ASSIGNMENT:
Omit all pictures and transcribe only the lines in the entries below that run from the line with "Given: Go to the CUSTOM tab" through the line with "The image size is (693, 342).".
** LISTED RECORDS follows **
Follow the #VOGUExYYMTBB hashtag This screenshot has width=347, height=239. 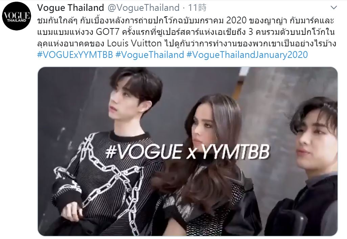pos(75,55)
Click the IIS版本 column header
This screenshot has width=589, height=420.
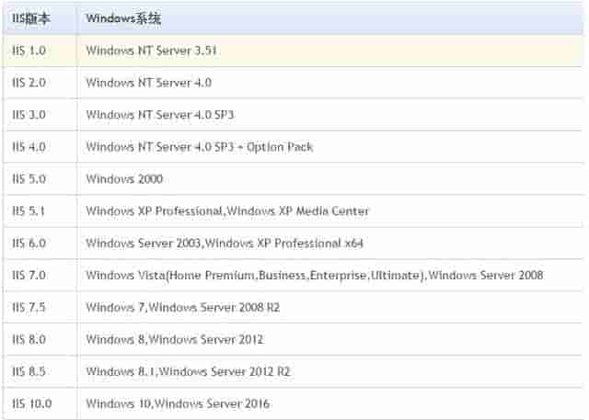pyautogui.click(x=31, y=18)
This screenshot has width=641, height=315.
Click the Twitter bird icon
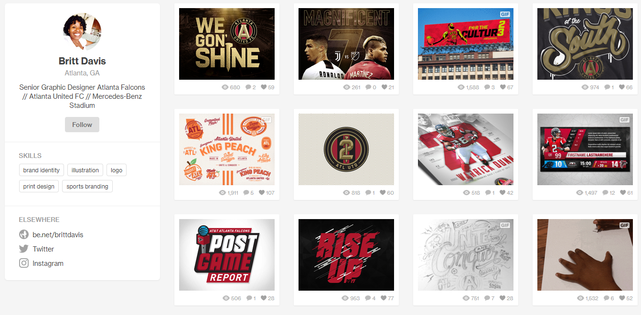click(24, 249)
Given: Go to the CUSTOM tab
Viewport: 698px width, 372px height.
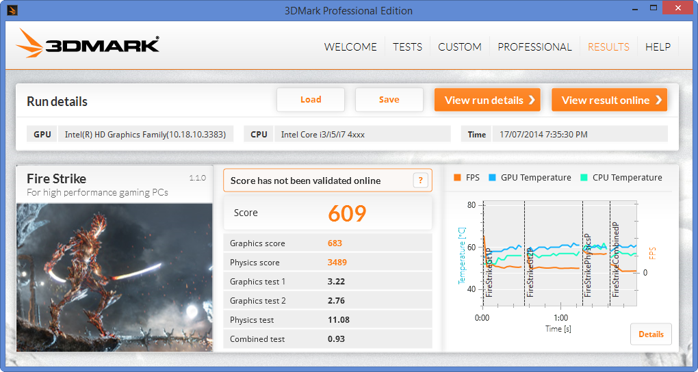Looking at the screenshot, I should (x=459, y=47).
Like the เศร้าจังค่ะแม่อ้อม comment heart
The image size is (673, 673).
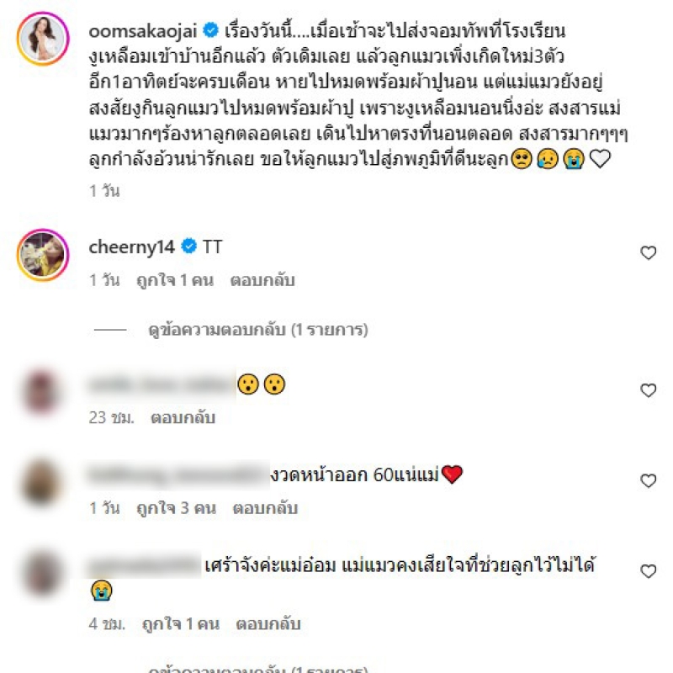(648, 571)
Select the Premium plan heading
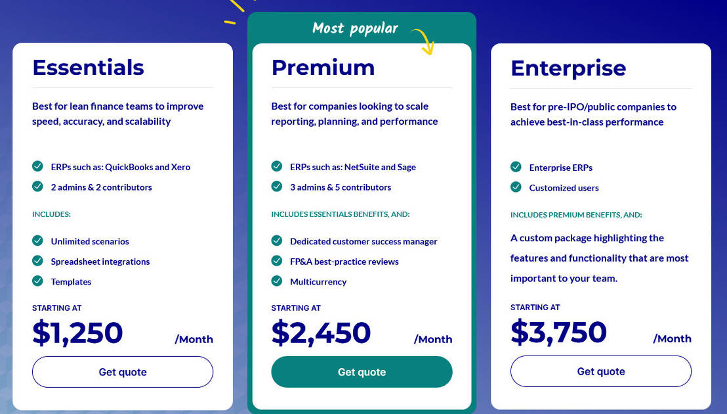The width and height of the screenshot is (727, 414). tap(323, 67)
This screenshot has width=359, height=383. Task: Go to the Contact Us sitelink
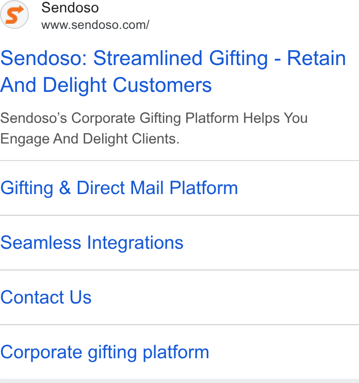pyautogui.click(x=46, y=297)
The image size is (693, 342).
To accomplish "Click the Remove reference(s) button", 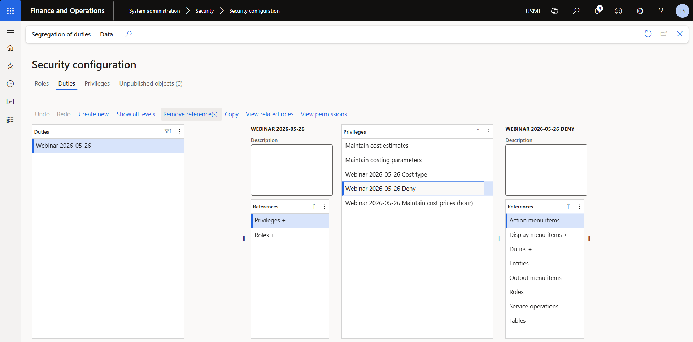I will [x=190, y=114].
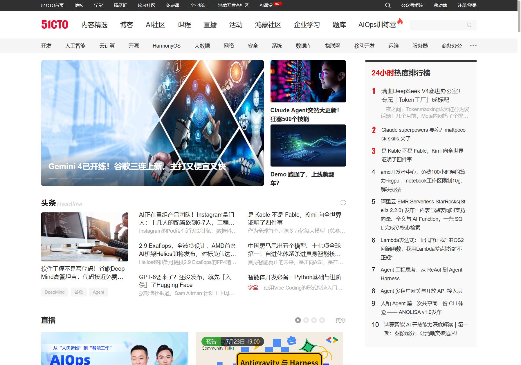
Task: Click the DeepMind tag chip
Action: (x=55, y=292)
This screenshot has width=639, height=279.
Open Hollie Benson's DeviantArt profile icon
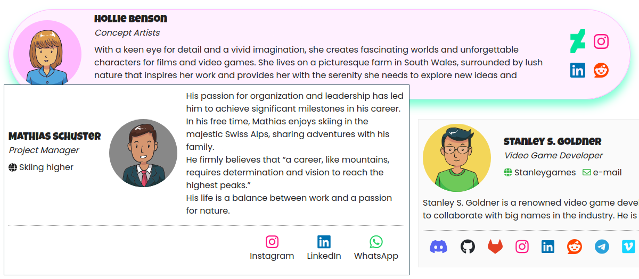[x=577, y=41]
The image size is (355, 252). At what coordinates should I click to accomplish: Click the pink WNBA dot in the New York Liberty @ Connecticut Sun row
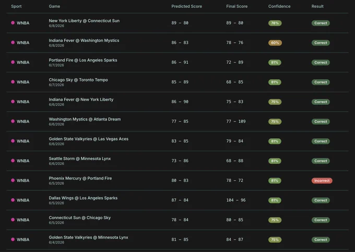[13, 23]
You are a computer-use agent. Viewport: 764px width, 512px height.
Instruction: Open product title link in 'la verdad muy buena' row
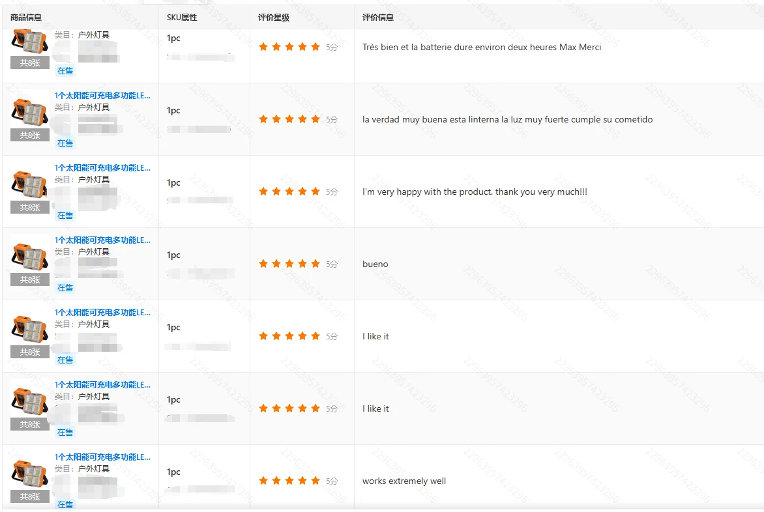click(102, 95)
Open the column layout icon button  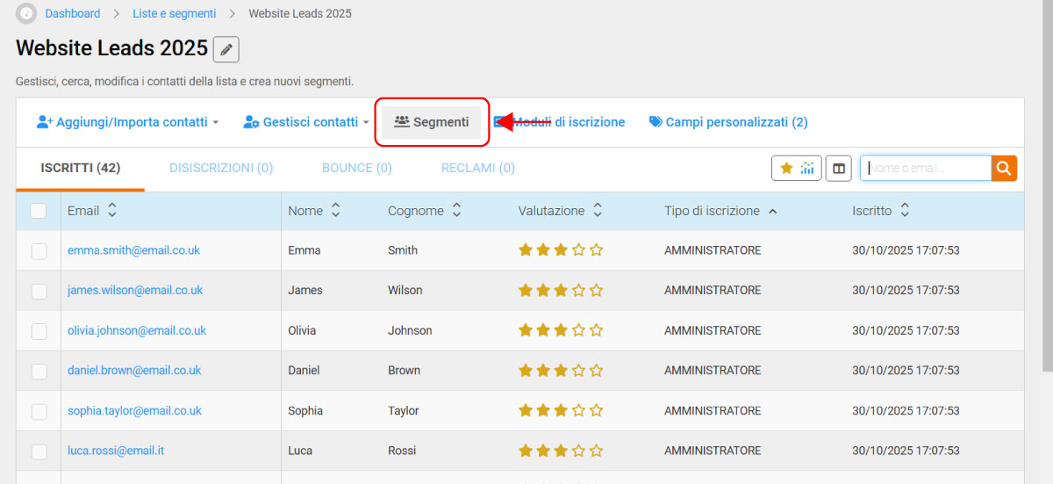click(838, 169)
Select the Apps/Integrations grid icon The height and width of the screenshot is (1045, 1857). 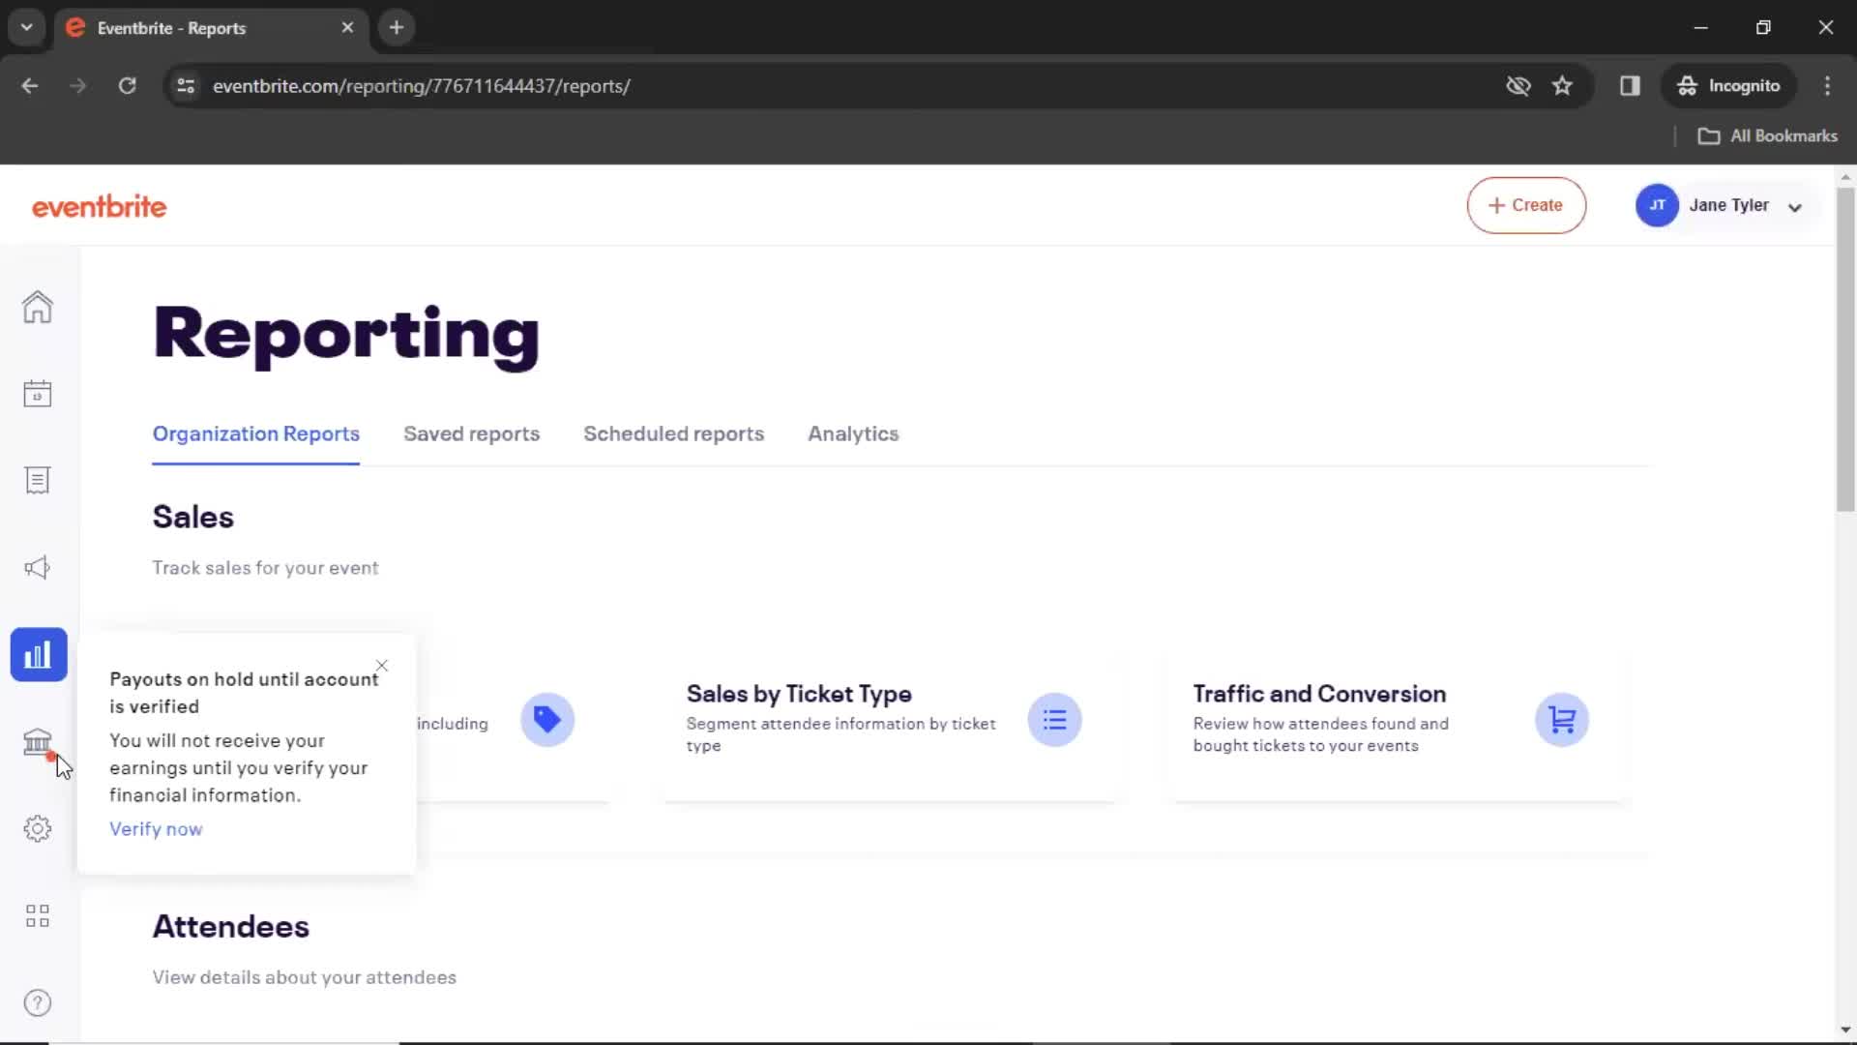[x=37, y=916]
** End of LISTED RECORDS **
ANSWER AREA:
Given: Go to the CUSTOM tab
Viewport: 698px width, 372px height.
Looking at the screenshot, I should (x=459, y=47).
Like the เศร้าจังค่ะแม่อ้อม comment heart
The image size is (673, 673).
(648, 571)
Select the Premium plan heading
The width and height of the screenshot is (727, 414). tap(323, 67)
This screenshot has width=359, height=383. Task: Go to the Contact Us sitelink
pyautogui.click(x=46, y=297)
The image size is (693, 342).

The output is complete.